*TEXT PASSAGE*:
Justice in action: How we can address the school-to-prison pipeline

**The Edvocate is pleased to publish guest posts as way to fuel important conversations surrounding P-20 education in America. The opinions contained within guest posts are those of the authors and do not necessarily reflect the official opinion of The Edvocate or Dr. Matthew Lynch.**

A guest post by Julian Vasquez Heilig

Why are we sending droves of young Black and Brown students into the school-to-prison pipeline via our harsh discipline policies when there are better alternatives?

In this newly published chapter in the Handbook of Urban Educational Leadership, we examine a unique peer run youth court at an urban middle school to contextualize social justice in action. The youth court was developed through a collaborative partnership with the local university’s law school and the administrators and teachers of a high poverty, high minority inner city middle school in Texas. Social justice leaders from both institutions identified a troubling trend: students from the middle school were being increasingly tracked into the juvenile justice system. Relying on the theoretical principles of social justice leadership, we explore the principal and school leaders’ implementation of the youth court and their decisions and challenges over three years of the program’s operation. In addition, we delved into the design of the program’s core curriculum based on a restorative justice model that is built upon the foundations of social justice: inclusion and respect. With the backdrop of punitive disciplinary policies, we highlight the courage and commitment of school leaders to go against the grain and fashion an alternative disciplinary program that is significantly changing the trajectories of at-risk youth.

*SUPPLIED MATERIAL*:
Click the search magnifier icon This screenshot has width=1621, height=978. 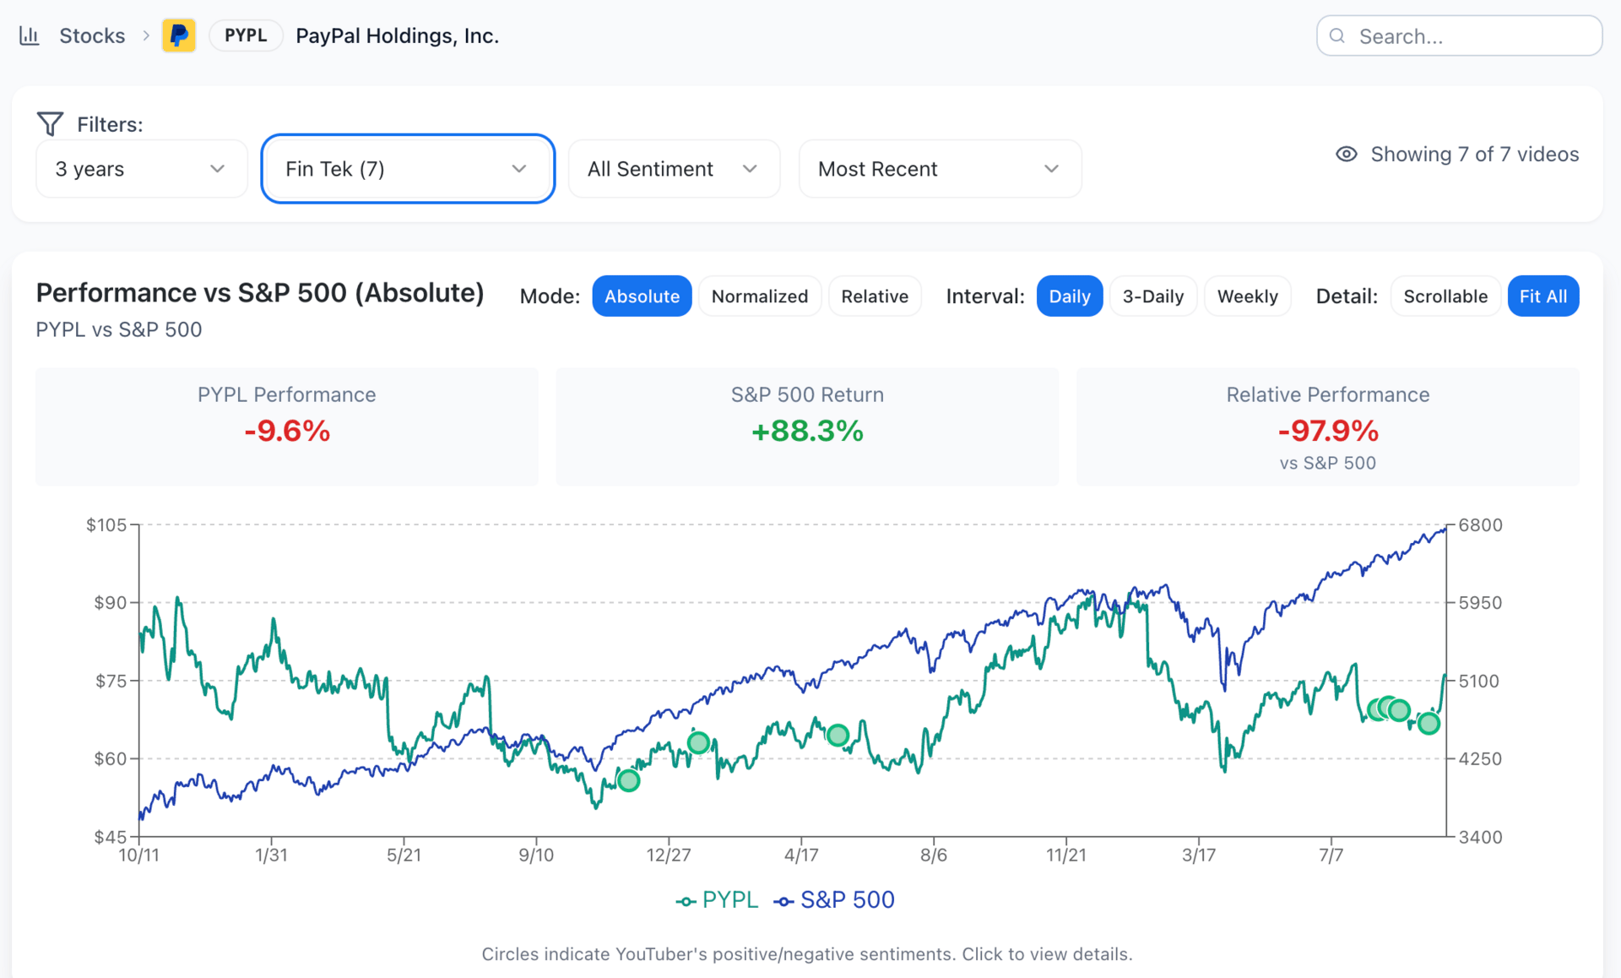(x=1337, y=35)
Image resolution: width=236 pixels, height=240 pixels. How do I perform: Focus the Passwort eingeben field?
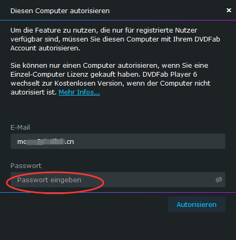coord(118,180)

*TASKS TO COMPLETE*:
• a. In the school-to-prison pipeline post, rewrite everything from "Why are we sending" down to "are better alternatives?", swapping "harsh discipline policies" for "strict discipline rules".
• b. In the school-to-prison pipeline post, which institution partnered with the middle school to develop the youth court?
• c. Carry the school-to-prison pipeline post forward from its last sentence.

*SET OF ANSWERS*:
• a.
Why are we sending droves of young Black and Brown students into the school-to-prison pipeline via our strict discipline rules when there are better alternatives?

• b. The local university's law school.

• c.
What is a Youth Court?      

The youth court model in many ways mirrors traditional adult courts. Teachers, school officials or police can offer juveniles the option of youth court following their arrest, or after referrals. To qualify for the youth court, juveniles must admit guilt. The youth court is responsible for determining the consequences of the action, taking into account any material put before it by the juvenile or other parties. The entire court, including judge, attorneys, jurors, bailiff and clerk are student peers. If a juvenile declines to go to youth court, he or she may be subject to a referral to juvenile court, a criminal record and the penalties that may be imposed including fines and possible confinement to a juvenile detention center (Poch, 2000).

According to the research, the main goal of youth court and what distinguishes it from traditional courts is its attempt to prevent the criminalization of students by directing them away from the formal intake of the juvenile justice system. With youth court, they will not have a criminal record nor be subjected to the more constraining conditions imposed by a real court of justice. Youth courts create a different pathway for addressing student misconduct. In a sense, they reject traditionally held views about the management of student behavior and more importantly, the superiority of the teacher and administrator to determine appropriate consequences for students.

The youth court model is based on a restorative justice underpinning (Godwin, 2001). Restorative justice in turn, is supported by core restoration values. These values reflect the underlying beliefs that: 1) children are rich resources that can benefit communities; 2) young people are educators’ social equals; 3) children can develop problem-solving skills, pro-social character traits, and healthy self-concepts; 4) children’s physical, educational, social, spiritual, and emotional needs must be met; 5) families are the best environments for healthy development of children, but everyone can help; and 6) every child succeeds; no child fails (Brendtro, Ness, & Mitchell, 2001, pp. 156-158).
The supporters of the peer run youth court believe that a discipline model run by youth will be more effective in addressing problem behavior and deterring future misconduct. The architects of youth courts strongly design their programs in an effort to decrease referrals to the juvenile courts and ultimately decrease problem behavior as students take responsibility not only for their own actions, but also for those of their fellow students through their participation in a student run system (Ashworth et al., 2008). As youth courts continue to take shape around the country, the assumptions of its advocates seem to be true. They are indeed, an alternative to the proverbial school to prison pipeline (Authors, 2011).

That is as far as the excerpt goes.